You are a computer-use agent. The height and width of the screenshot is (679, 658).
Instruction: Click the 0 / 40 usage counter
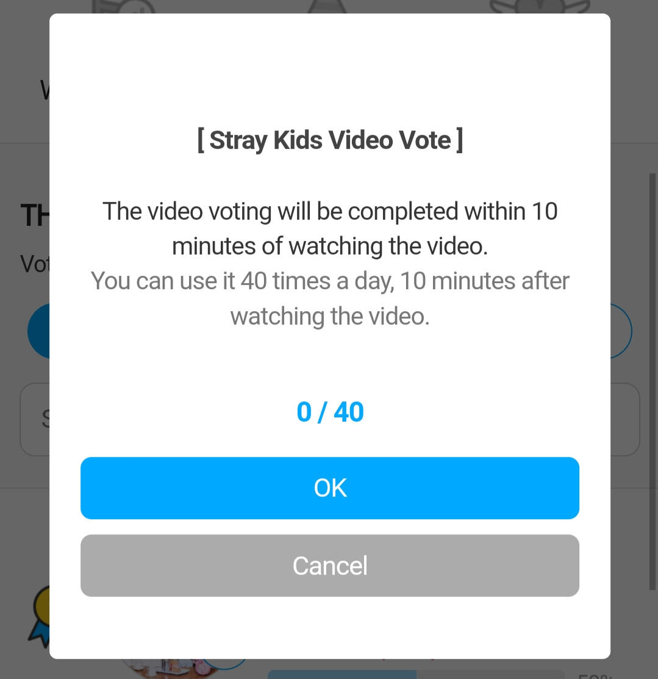point(330,412)
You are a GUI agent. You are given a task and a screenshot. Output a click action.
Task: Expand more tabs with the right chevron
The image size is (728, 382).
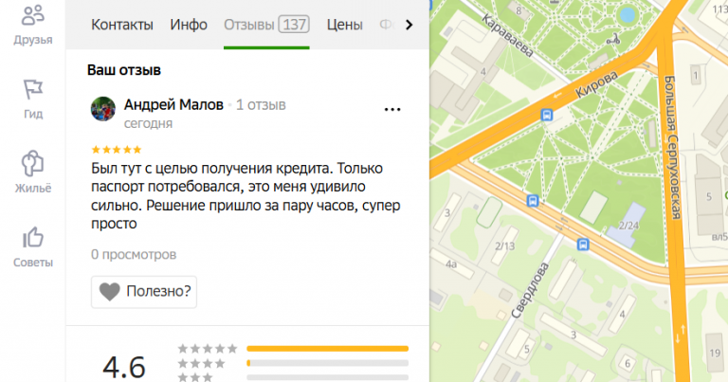coord(409,25)
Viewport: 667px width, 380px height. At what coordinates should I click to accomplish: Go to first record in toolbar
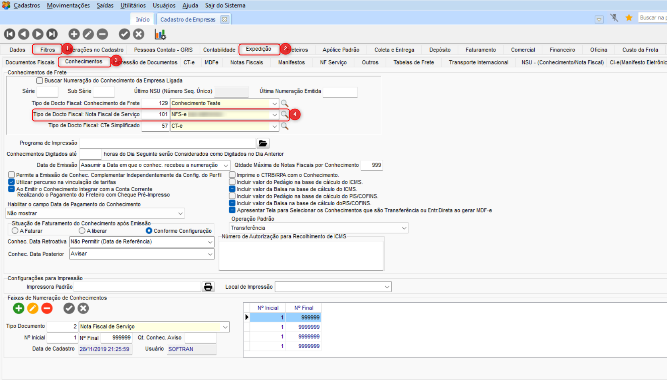click(x=10, y=34)
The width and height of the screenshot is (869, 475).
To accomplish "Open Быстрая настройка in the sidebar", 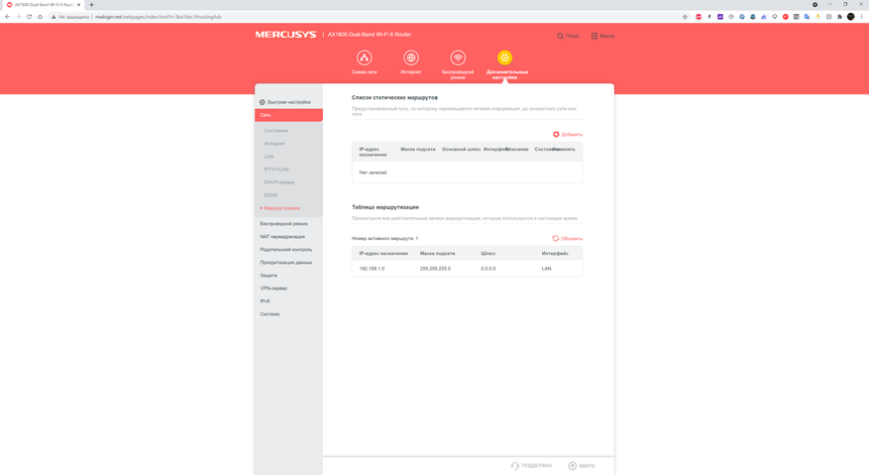I will click(x=287, y=102).
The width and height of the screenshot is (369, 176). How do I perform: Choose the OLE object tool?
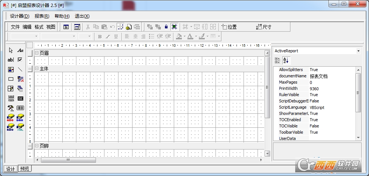click(20, 98)
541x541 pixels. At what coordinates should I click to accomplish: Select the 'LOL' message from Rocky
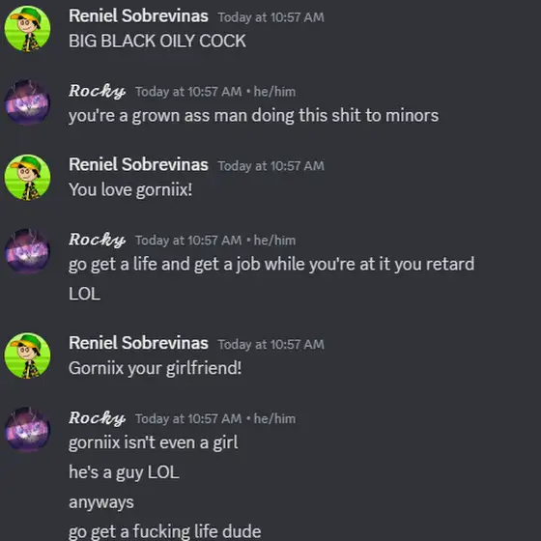(85, 294)
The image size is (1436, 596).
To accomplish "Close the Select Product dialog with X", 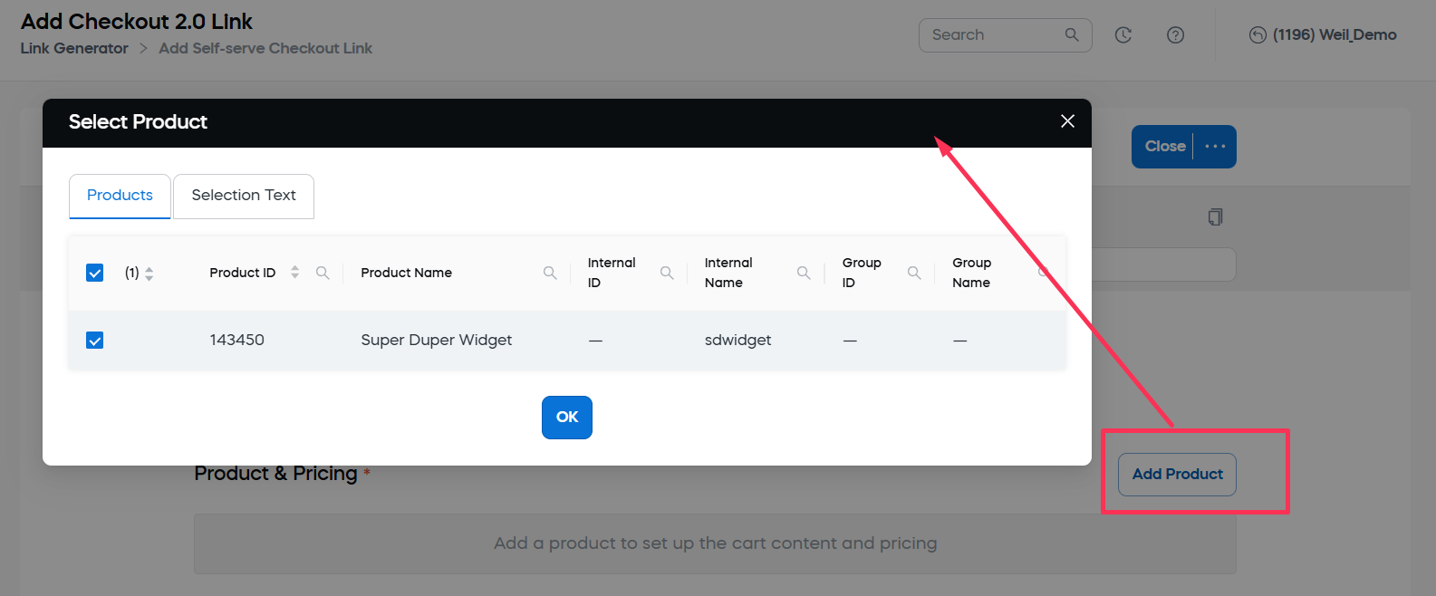I will (1067, 121).
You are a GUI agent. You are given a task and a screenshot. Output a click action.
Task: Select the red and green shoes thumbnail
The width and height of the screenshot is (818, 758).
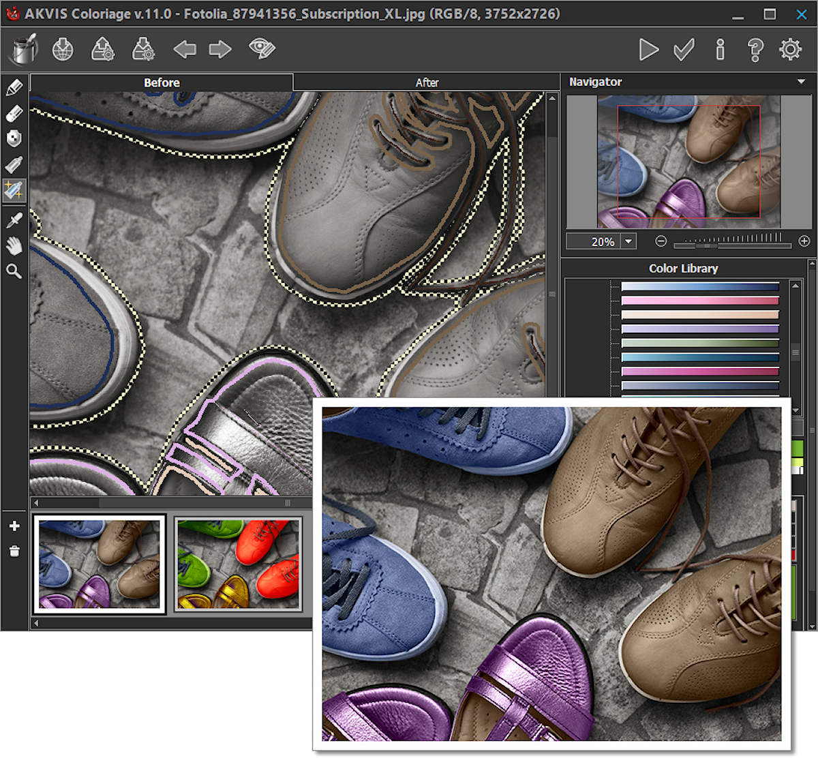[x=238, y=564]
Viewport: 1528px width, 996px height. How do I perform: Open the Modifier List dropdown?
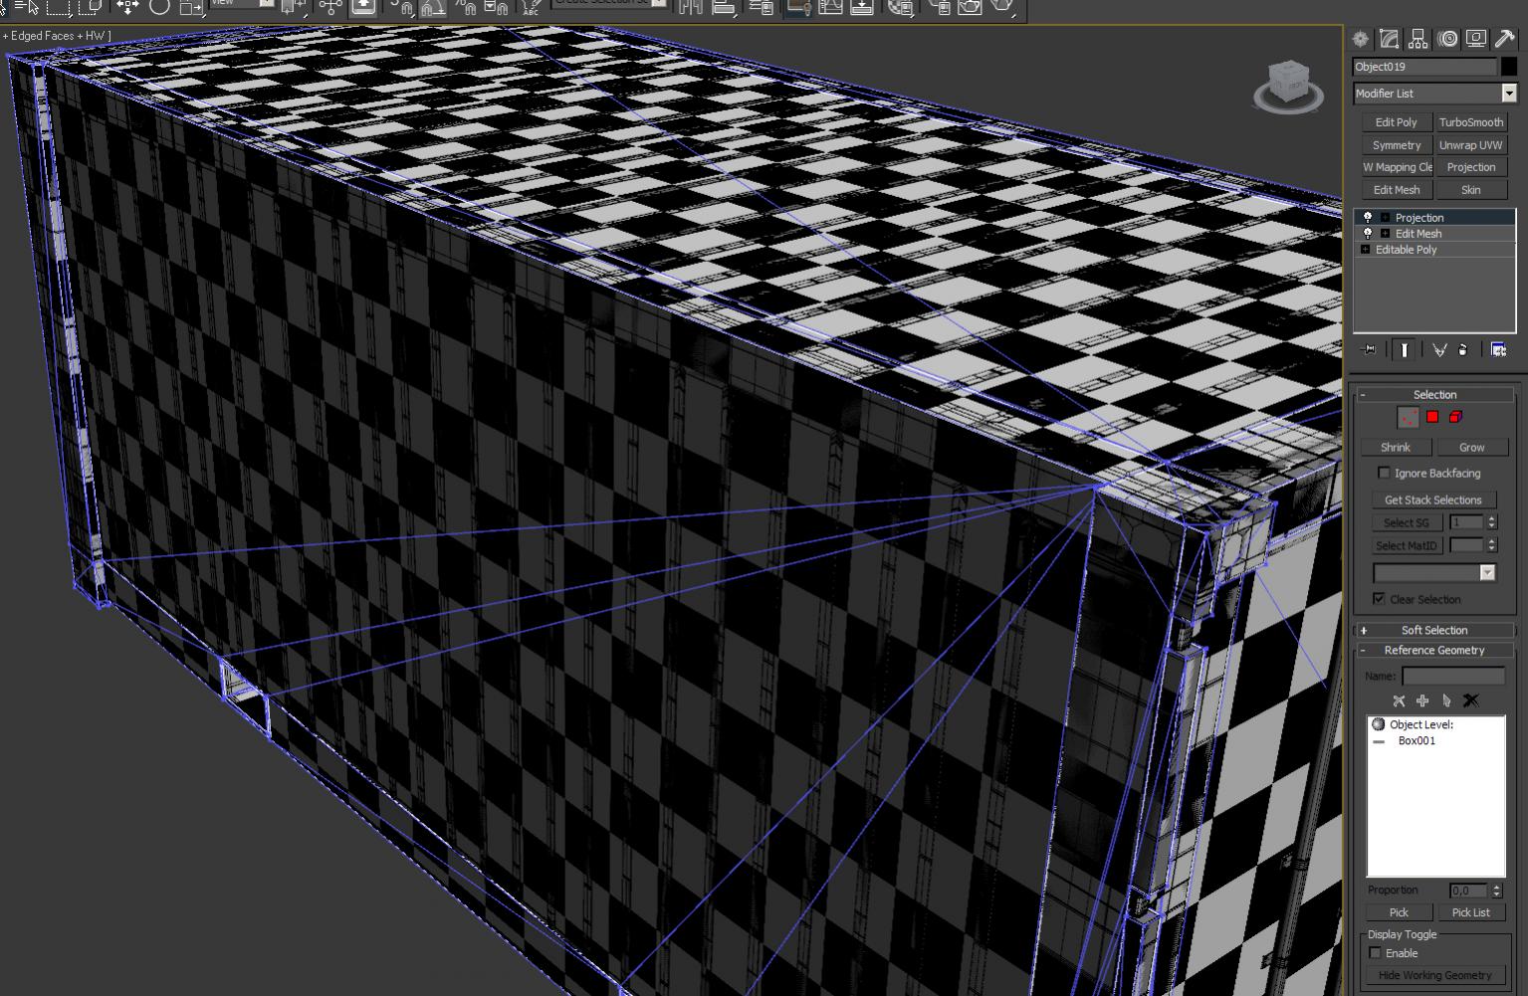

---

> [Instructions to follow]: Write out, word for word, the line containing "Task: Select the" and each line after it to the end of the data, and nothing more. Drop the pictures.

> [Output for this task]:
Task: Select the red and green shoes thumbnail
The width and height of the screenshot is (818, 758).
[x=238, y=564]
Viewport: 1528px width, 996px height. How do I perform: Open the Modifier List dropdown?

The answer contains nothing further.